The Ninth Circuit first held that the intervenors/appellants Idaho Conservation League and Committee for Idaho’s HighDesert (ICL/CIHD) had the right to intervene and had standing to bring this appeal.

With regard to the ESA’s time limits for listing endangered species more than eighteen months after the listing is proposed, the Ninth Circuit held that Congress’s underlying purpose for enacting the time limits was to expedite listing, not bar late listings. Therefore, the Secretary of the Interior, acting through FWS, has the authority to list a species as endangered even after the eighteen-month statutory time limit has expired.

The procedural requirements for FWS’s listing of the snail are prescribed in both the APA and the ESA. The APA provides that “interested persons” are given the “opportunity to participate . . . through submissions of written data, views or arguments,” and “after consideration of the relevant matter presented.” ICL/CIHD first argued that FWS did not make available to the public the provisional United States Geological Survey (USGS) report referred to extensively in its supplemental information accompanying the final listing. Although there was some disagreement in the record, at least one FWS employee maintained that the USGS report was open to the public at the FWS field office.
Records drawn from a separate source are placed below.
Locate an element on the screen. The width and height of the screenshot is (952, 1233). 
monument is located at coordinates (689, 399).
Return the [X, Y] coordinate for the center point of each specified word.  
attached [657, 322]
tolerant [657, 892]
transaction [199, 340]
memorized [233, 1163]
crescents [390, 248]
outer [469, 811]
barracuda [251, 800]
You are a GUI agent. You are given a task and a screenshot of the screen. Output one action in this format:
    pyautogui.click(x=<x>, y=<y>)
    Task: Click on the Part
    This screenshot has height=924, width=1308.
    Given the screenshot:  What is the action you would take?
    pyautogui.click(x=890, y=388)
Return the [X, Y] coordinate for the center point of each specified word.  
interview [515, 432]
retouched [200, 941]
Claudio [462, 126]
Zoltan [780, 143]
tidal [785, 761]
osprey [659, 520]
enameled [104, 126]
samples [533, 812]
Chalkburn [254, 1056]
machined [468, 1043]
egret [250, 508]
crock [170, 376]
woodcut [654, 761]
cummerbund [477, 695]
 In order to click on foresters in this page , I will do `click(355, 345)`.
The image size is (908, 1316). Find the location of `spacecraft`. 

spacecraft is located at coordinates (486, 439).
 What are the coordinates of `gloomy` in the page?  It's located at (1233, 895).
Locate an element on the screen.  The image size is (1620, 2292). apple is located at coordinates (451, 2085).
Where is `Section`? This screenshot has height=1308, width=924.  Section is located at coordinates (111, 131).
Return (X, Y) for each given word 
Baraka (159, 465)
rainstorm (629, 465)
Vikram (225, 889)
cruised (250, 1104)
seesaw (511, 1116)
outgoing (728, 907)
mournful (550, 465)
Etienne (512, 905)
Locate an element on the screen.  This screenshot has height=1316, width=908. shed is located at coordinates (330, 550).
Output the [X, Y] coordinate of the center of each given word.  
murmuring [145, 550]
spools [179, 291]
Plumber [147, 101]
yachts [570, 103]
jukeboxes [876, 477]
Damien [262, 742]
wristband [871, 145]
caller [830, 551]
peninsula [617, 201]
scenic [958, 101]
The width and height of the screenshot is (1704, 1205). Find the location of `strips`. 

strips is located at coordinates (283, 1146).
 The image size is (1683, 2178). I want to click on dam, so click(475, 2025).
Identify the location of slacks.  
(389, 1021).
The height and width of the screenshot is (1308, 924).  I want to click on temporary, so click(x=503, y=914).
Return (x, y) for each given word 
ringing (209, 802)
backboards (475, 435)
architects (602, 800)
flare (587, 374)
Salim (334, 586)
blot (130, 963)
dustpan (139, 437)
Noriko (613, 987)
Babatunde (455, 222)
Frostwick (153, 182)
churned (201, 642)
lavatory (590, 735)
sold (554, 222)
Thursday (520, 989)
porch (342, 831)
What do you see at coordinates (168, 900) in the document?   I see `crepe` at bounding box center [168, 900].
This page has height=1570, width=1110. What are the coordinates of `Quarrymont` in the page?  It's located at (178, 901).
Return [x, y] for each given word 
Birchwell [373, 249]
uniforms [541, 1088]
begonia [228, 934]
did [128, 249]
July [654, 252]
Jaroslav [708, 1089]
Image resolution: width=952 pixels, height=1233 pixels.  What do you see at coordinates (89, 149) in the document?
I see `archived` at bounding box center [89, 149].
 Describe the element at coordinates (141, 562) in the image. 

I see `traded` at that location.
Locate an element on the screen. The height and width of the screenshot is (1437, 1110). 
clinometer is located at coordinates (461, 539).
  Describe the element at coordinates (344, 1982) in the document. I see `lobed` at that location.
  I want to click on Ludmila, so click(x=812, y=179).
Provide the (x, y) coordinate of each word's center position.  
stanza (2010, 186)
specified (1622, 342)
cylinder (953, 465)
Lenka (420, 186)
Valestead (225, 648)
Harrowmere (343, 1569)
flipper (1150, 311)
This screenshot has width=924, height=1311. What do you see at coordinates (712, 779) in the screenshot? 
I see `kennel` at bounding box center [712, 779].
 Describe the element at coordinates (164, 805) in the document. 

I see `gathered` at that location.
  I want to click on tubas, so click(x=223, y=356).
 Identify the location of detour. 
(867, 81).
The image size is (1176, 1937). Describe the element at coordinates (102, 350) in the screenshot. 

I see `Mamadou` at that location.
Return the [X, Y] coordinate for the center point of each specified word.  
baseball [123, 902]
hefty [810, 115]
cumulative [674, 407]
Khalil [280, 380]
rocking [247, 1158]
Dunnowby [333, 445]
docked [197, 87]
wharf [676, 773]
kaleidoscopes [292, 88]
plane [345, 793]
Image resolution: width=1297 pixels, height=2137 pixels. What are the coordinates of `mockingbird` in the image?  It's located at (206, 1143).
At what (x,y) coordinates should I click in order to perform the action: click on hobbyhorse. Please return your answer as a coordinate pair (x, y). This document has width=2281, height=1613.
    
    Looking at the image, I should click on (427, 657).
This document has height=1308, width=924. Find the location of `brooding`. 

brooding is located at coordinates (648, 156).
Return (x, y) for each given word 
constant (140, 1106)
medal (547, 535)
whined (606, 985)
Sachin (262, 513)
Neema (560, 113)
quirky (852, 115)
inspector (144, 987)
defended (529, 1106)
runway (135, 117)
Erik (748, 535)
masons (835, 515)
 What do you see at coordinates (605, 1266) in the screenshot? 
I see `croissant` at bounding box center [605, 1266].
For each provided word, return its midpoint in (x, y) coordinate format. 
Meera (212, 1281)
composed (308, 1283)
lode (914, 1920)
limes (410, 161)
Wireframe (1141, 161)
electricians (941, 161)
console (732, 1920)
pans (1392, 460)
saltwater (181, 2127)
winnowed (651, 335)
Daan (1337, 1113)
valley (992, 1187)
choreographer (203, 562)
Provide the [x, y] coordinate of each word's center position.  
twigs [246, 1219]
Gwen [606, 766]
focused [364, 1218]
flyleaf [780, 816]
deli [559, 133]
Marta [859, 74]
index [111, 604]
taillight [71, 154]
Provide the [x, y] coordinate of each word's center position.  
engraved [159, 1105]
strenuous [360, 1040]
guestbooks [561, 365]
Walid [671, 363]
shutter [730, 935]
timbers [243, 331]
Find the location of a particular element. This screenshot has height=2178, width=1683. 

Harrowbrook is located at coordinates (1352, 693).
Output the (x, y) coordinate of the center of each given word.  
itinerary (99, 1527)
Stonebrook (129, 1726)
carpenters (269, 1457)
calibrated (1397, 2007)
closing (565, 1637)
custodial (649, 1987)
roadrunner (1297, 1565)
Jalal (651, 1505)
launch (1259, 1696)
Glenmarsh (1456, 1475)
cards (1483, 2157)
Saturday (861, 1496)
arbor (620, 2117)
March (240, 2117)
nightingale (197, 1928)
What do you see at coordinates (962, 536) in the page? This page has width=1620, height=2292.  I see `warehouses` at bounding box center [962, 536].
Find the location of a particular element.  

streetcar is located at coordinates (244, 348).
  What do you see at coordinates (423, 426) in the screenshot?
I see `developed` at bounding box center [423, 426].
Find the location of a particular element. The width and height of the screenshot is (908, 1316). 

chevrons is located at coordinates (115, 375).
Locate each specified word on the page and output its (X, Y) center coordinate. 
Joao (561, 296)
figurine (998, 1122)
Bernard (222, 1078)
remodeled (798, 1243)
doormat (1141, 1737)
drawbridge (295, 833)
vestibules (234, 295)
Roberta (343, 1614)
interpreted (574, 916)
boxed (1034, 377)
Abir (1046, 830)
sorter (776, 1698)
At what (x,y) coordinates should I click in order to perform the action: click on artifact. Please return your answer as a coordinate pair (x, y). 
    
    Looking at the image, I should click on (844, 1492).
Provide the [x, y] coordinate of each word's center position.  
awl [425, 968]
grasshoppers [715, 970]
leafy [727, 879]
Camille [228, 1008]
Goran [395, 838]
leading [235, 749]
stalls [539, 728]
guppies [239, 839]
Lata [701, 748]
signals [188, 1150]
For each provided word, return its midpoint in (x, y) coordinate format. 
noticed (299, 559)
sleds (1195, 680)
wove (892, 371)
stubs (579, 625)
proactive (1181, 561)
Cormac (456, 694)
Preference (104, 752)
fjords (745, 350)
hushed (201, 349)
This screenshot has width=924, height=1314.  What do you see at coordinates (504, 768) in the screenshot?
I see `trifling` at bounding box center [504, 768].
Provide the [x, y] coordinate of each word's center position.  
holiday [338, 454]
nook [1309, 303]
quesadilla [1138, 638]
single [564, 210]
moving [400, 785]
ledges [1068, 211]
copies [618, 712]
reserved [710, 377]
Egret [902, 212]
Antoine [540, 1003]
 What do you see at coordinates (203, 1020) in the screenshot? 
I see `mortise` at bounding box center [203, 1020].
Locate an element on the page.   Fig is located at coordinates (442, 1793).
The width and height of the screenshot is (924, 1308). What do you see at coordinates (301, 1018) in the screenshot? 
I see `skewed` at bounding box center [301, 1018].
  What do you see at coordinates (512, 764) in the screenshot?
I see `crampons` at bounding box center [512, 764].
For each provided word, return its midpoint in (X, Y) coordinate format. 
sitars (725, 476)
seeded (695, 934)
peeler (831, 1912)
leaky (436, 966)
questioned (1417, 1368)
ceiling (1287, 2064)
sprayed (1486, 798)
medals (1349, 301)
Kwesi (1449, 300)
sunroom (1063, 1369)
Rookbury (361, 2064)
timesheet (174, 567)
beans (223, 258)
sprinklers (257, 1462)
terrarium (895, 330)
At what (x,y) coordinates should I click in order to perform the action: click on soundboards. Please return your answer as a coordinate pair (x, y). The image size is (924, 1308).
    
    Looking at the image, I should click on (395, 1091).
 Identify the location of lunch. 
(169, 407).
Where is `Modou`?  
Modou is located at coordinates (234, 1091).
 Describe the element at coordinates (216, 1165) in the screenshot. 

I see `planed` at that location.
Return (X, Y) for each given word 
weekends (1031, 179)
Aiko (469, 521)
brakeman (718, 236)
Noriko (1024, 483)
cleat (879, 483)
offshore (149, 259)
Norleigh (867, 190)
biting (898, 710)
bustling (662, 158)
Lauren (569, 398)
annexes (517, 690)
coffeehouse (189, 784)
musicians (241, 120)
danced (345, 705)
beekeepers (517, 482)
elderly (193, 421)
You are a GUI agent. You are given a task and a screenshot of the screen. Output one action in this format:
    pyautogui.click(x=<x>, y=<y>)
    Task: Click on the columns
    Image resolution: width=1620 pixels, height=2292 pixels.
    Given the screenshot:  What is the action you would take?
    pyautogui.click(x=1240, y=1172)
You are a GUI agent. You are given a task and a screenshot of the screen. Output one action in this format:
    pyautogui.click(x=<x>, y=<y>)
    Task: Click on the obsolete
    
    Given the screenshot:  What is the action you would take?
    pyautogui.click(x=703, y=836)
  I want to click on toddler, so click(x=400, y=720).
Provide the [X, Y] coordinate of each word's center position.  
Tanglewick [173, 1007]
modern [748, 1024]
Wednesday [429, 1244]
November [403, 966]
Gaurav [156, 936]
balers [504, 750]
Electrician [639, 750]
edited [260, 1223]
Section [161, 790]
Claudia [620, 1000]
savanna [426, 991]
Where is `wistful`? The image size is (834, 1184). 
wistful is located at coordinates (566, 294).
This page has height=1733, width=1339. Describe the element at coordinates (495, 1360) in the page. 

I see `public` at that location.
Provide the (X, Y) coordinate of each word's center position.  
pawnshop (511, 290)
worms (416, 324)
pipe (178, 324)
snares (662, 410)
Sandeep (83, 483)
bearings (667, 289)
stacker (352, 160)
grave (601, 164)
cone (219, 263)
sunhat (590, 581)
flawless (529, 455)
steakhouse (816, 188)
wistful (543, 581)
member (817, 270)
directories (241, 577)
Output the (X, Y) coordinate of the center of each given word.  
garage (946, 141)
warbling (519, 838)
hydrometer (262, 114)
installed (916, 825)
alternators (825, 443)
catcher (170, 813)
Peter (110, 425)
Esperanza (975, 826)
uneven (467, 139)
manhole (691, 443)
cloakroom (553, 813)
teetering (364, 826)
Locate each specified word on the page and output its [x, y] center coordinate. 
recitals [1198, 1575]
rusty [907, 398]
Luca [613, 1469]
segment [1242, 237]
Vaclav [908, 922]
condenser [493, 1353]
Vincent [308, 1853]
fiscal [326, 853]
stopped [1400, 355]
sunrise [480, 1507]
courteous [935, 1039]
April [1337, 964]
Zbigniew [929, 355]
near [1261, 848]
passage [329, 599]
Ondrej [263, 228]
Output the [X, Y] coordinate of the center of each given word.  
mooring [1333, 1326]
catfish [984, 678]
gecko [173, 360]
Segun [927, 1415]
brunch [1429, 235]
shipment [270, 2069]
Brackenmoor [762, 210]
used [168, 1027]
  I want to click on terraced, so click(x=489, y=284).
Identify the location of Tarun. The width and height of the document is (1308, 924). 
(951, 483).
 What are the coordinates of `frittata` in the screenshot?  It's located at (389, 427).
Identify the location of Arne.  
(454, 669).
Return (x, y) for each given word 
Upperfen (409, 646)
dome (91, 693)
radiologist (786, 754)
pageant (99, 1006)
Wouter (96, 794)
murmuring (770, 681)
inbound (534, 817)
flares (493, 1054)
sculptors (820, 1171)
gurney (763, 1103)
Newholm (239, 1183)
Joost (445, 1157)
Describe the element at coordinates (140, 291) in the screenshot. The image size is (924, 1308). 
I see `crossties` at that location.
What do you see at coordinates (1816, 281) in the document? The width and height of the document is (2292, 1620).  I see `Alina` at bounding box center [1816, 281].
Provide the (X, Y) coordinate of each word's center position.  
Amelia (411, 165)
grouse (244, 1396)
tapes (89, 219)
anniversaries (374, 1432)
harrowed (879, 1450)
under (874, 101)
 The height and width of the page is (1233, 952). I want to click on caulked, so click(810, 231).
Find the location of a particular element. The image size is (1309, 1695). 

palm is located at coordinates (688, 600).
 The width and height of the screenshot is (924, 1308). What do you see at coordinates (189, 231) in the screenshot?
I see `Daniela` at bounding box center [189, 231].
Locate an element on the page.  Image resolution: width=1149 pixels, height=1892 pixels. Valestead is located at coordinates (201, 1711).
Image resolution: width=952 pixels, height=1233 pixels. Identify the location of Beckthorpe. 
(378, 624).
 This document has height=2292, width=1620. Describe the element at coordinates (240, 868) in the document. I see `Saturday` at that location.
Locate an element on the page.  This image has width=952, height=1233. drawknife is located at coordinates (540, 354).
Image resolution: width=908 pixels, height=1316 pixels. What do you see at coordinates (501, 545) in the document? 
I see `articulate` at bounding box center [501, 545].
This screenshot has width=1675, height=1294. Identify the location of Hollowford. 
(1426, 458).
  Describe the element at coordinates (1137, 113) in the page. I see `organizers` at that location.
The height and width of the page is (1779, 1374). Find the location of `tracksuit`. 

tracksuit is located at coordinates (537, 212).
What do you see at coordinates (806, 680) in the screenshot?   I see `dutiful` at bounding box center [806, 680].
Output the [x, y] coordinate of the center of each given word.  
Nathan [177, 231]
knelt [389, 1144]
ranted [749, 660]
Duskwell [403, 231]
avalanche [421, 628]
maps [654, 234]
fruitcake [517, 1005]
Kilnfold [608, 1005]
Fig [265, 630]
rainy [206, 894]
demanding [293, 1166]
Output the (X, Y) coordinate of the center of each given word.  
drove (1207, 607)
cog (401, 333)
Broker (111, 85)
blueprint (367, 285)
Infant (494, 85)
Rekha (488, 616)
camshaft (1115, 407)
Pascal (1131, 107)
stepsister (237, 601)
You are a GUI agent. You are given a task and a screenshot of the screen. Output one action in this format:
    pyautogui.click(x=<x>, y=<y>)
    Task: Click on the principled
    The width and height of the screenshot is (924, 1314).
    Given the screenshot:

The Ninth Circuit concluded, however, that this report was not available to the public for comment when the final listing decision was made by FWS and therefore violated the APA. The court noted that “[o]pportunity for public comment is particularly crucial when the accuracy of important material in the record is in question.”

ICL/CIHD also argued that the length of the public comment period was not adequate. The Ninth Circuit rejected this argument, holding that the public comment period provided was adequate and that the agency responded adequately.

The Ninth Circuit concluded that the failure to provide public review of the USGS report was a significant procedural error, and it remanded to the district court to require the Secretary to make the USGS report available for comment. The court directed the Secretary to provide the public with any new information he would be considering.